Одно Вера себе сказала: надо переболеть, надо перетерпеть. Пройдет время, и все заживет. Надо стиснуть зубы. Ведь она права и знает теперь истину. Она уверена в этом. Видимо, она чересчур разнервничалась и распустила себя. Неужели она, Вера Навашина, полное ничтожество? Ее одногодки тоже могли быть стойкими людьми, ведь года три назад с мокрыми глазами она читала о том, как погибла Любка Шевцова, себя ставила на ее место и полагала, что и она могла бы быть Любкой... А уж здесь – экое дело! Стиснуть зубы – и все...
Между прочим, уже почти засыпая, она подумала о том, что, пока мать не вышла из больницы, ей, как ни странно, было легче. Она стала старшей в семье, беспокоилась о матери и сестренках, о себе же вспоминала в последнюю очередь. Мать выздоровела и сняла ношу с ее плеч. Может, и теперь ей следует взвалить на себя прежнюю ношу?
После той ночи о никольских пересудах она уже не говорила ни слова, не реагировала и ни на какие реплики, казавшиеся ей обидными, хотя, случалось, готова была и вспылить. Сдерживала себя. Выход же своему раздражению она нередко давала в семье. Бывала с домашними резкой и обидчивой. Но они-то терпели. Сергей тоже терпел ее капризы, чаще молчал и иногда говорил: «Все образуется... Все само собой образуется...» – он и вправду очень верил в то, что все само собой образуется. «Что образуется? – возмущалась Вера. – Болезнь у меня образуется на нервной почве! Вот что». Однажды, когда она расплакалась из-за пустяка, Сергей спросил: «Может, ты ребенка носишь?..» Нет, ребенка она не носила. Но тут же Вере явилась мысль о том, что ей необходимо забеременеть, она посчитала, что ребенок им с Сергеем нужен, он и есть выход из положения. Все разговоры тут же умолкнут, а главное – ей, Вере, будет уже не до собственных переживаний. Сергей был против. Он сказал, что ребенка иметь им еще рано. Доводы его были разумны, однако Вера спорила с ним, раздражалась, дулась на Сергея. Наконец он передумал.

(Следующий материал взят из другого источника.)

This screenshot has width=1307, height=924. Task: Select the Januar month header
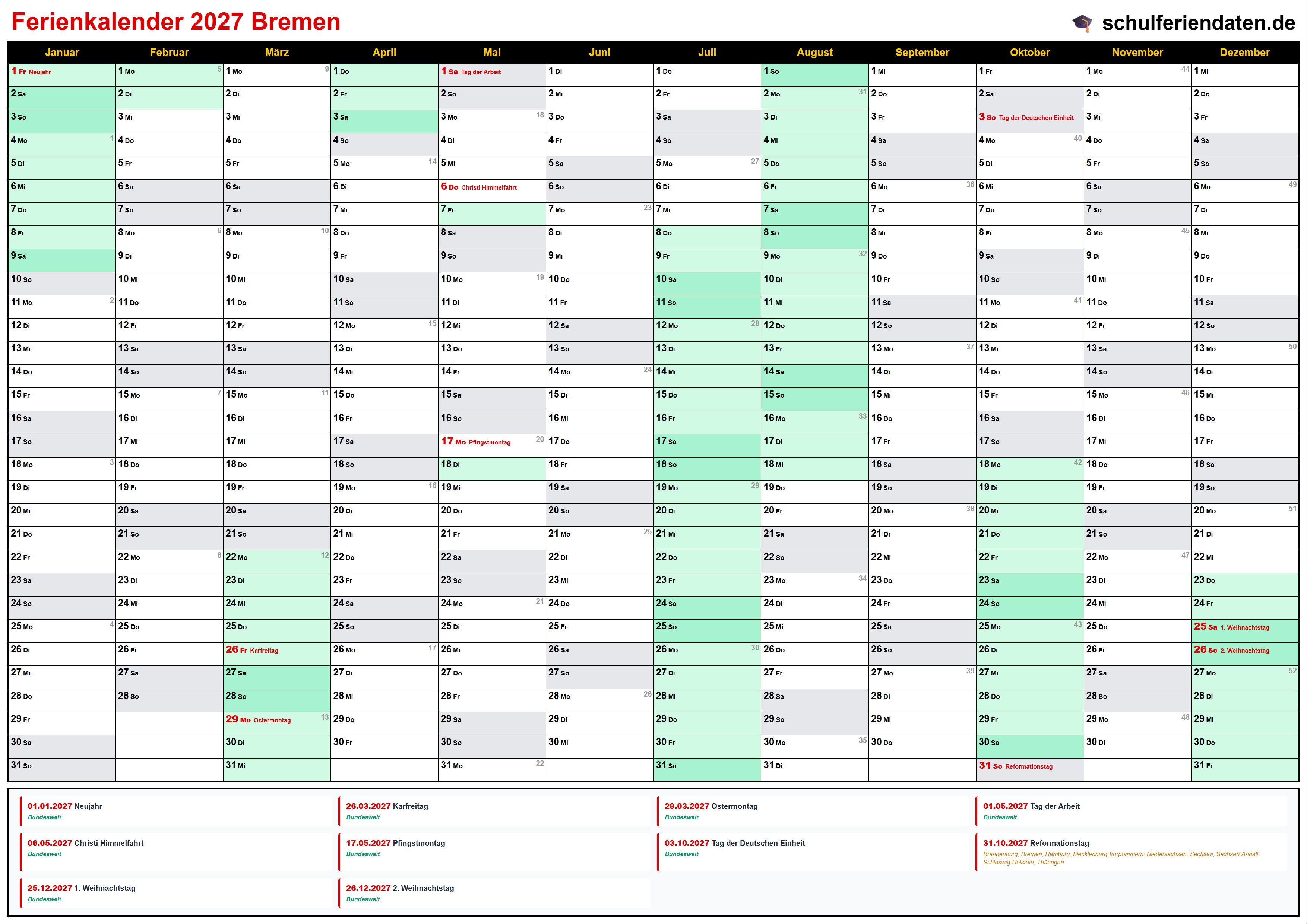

Но к тому времени передумала и она. Теперь он просил ребенка, а она говорила: «Нет, ни в коем случае!» Она вообще была с ним неровной.

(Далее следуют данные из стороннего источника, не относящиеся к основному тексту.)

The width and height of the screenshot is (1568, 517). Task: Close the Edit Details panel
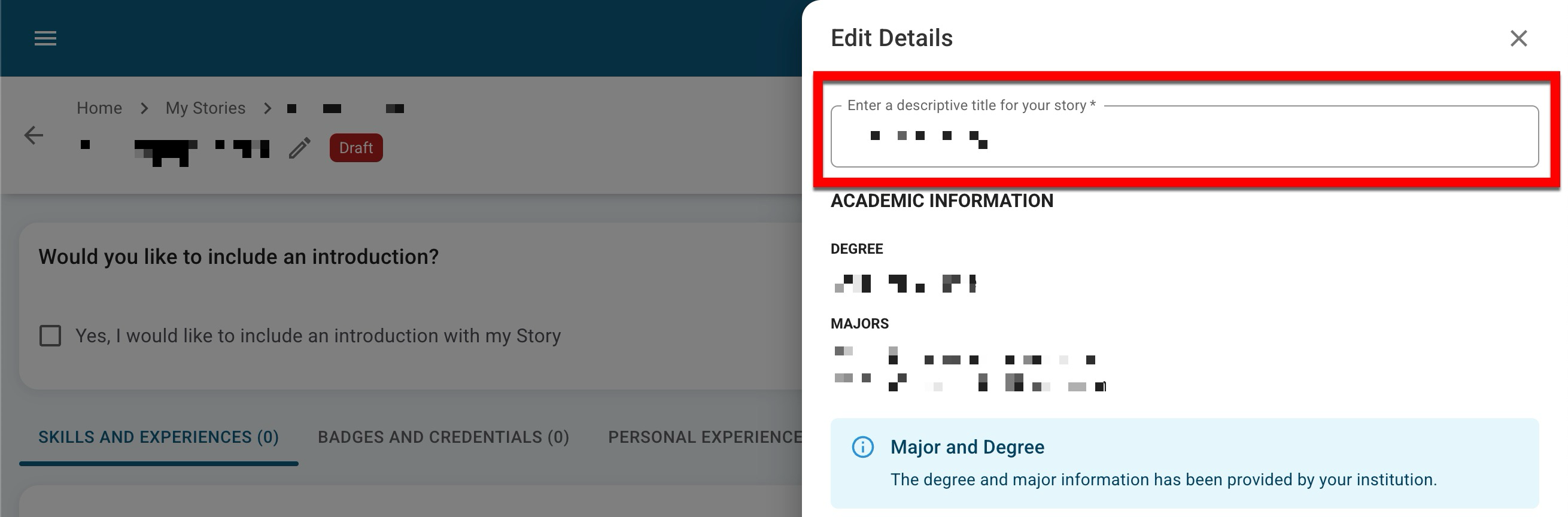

– Вера, да что с тобой? – сказала однажды Нина, заглянувшая к Навашиным. – Вид-то у тебя какой свирепый. Прямо как Бармалей.

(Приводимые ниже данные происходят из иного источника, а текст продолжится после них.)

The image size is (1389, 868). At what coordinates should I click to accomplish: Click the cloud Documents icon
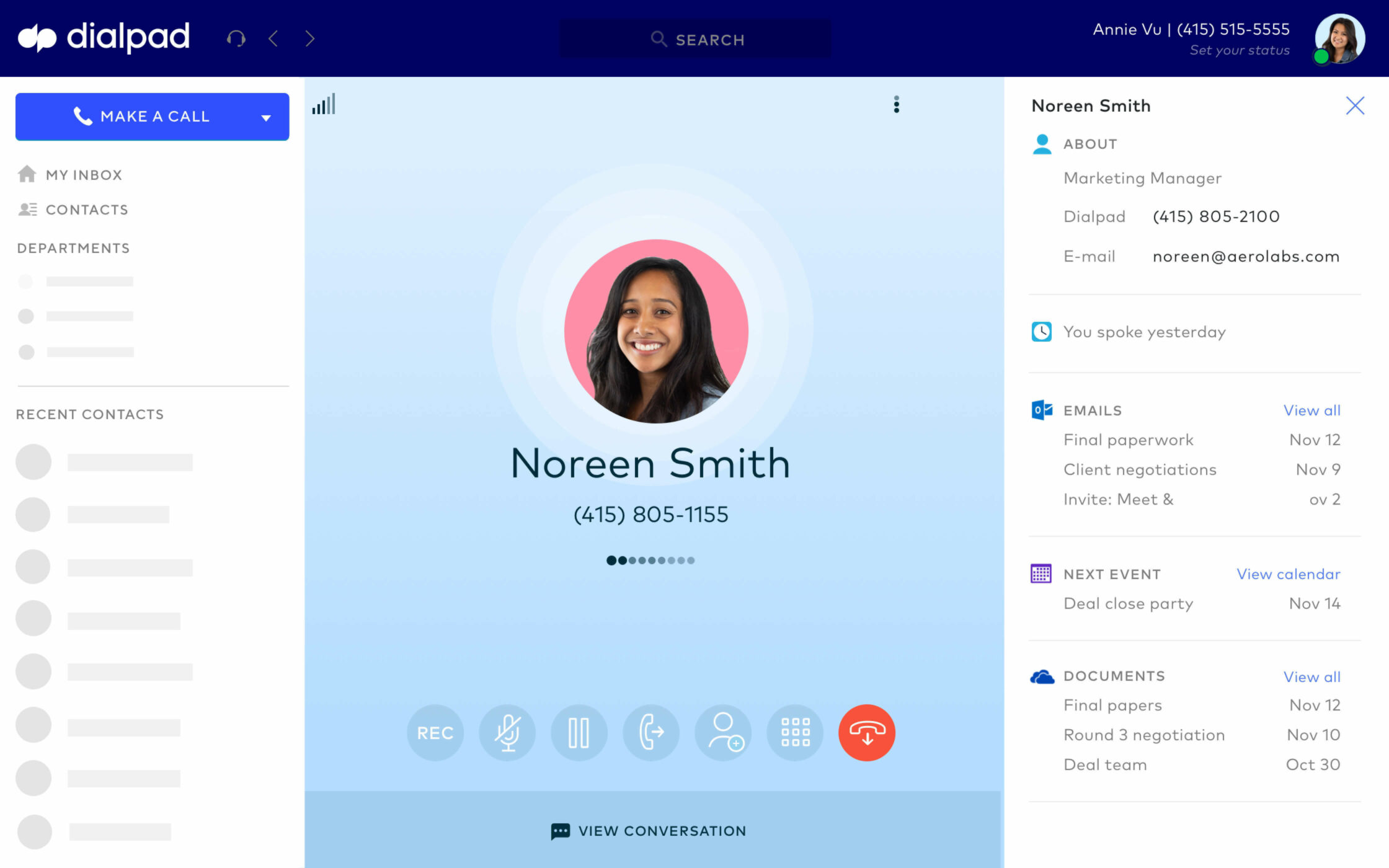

Вера подошла к зеркалу, у которого она стояла полчаса назад, и заметила то, чего не замечала раньше. Напряженное состояние души, угнетавшее ее, отразилось на ее лице. Взгляд у нее стал тяжелый и суровый, а кожа на щеках и скулах словно была натянутой. «Вот тебе и стиснула зубы, – подумала Вера. – Да мне ведь за тридцать сейчас дашь!» И одета она была сейчас плохо, небрежно, как пожилая. Нина расшевелила ее в тот вечер, и Вера дала ей слово, что перестанет ходить мрачной, а одеваться будет тщательнее и «с надеждой», как выражалась Нина. И точно, одеваться она стала опять хорошо и ярко, на работу и в магазин шла как на свидание.